▸ **Saved data entries**
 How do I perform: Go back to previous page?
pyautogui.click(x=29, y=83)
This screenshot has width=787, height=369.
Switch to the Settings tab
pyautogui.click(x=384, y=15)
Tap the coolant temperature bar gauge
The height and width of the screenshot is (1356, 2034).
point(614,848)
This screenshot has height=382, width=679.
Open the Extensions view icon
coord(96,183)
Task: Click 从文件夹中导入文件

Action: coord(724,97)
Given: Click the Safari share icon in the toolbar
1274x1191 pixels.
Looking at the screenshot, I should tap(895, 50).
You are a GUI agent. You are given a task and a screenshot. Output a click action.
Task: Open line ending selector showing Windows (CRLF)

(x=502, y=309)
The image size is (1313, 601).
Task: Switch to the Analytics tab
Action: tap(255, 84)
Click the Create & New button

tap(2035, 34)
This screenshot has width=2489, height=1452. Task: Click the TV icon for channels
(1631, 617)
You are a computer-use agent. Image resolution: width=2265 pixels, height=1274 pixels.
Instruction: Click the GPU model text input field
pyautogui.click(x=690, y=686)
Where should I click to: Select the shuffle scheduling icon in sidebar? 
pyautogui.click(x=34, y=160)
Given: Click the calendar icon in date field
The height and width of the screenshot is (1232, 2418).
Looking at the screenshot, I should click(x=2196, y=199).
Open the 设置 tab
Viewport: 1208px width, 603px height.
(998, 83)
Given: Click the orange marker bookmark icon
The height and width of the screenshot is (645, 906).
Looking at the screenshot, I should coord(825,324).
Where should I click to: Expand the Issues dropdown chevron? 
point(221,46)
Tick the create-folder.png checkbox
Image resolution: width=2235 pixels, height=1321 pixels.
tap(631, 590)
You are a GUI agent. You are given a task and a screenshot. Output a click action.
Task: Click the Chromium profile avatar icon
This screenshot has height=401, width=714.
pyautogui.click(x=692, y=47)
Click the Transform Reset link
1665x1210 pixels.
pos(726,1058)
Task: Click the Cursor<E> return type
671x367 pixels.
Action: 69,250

▸ **Aim of the task**
Set down the records again without altering a word.

▸ **Solved problem**
 How do I perform: Go back to previous page?
pyautogui.click(x=29, y=83)
This screenshot has width=787, height=369.
Switch to the Settings tab
pyautogui.click(x=384, y=15)
Tap the coolant temperature bar gauge
The height and width of the screenshot is (1356, 2034).
point(614,848)
This screenshot has height=382, width=679.
Open the Extensions view icon
coord(96,183)
Task: Click 从文件夹中导入文件

Action: coord(724,97)
Given: Click the Safari share icon in the toolbar
1274x1191 pixels.
Looking at the screenshot, I should tap(895, 50).
You are a GUI agent. You are given a task and a screenshot. Output a click action.
Task: Open line ending selector showing Windows (CRLF)

(x=502, y=309)
The image size is (1313, 601).
Task: Switch to the Analytics tab
Action: tap(255, 84)
Click the Create & New button

tap(2035, 34)
This screenshot has width=2489, height=1452. Task: Click the TV icon for channels
(1631, 617)
You are a computer-use agent. Image resolution: width=2265 pixels, height=1274 pixels.
Instruction: Click the GPU model text input field
pyautogui.click(x=690, y=686)
Where should I click to: Select the shuffle scheduling icon in sidebar? 
pyautogui.click(x=34, y=160)
Given: Click the calendar icon in date field
The height and width of the screenshot is (1232, 2418).
Looking at the screenshot, I should click(x=2196, y=199).
Open the 设置 tab
Viewport: 1208px width, 603px height.
(998, 83)
Given: Click the orange marker bookmark icon
The height and width of the screenshot is (645, 906).
Looking at the screenshot, I should coord(825,324).
Where should I click to: Expand the Issues dropdown chevron? 
point(221,46)
Tick the create-folder.png checkbox
Image resolution: width=2235 pixels, height=1321 pixels.
tap(631, 590)
You are a GUI agent. You are given a task and a screenshot. Output a click action.
Task: Click the Chromium profile avatar icon
This screenshot has height=401, width=714.
pyautogui.click(x=692, y=47)
Click the Transform Reset link
1665x1210 pixels.
pos(726,1058)
Task: Click the Cursor<E> return type
671x367 pixels.
Action: 69,250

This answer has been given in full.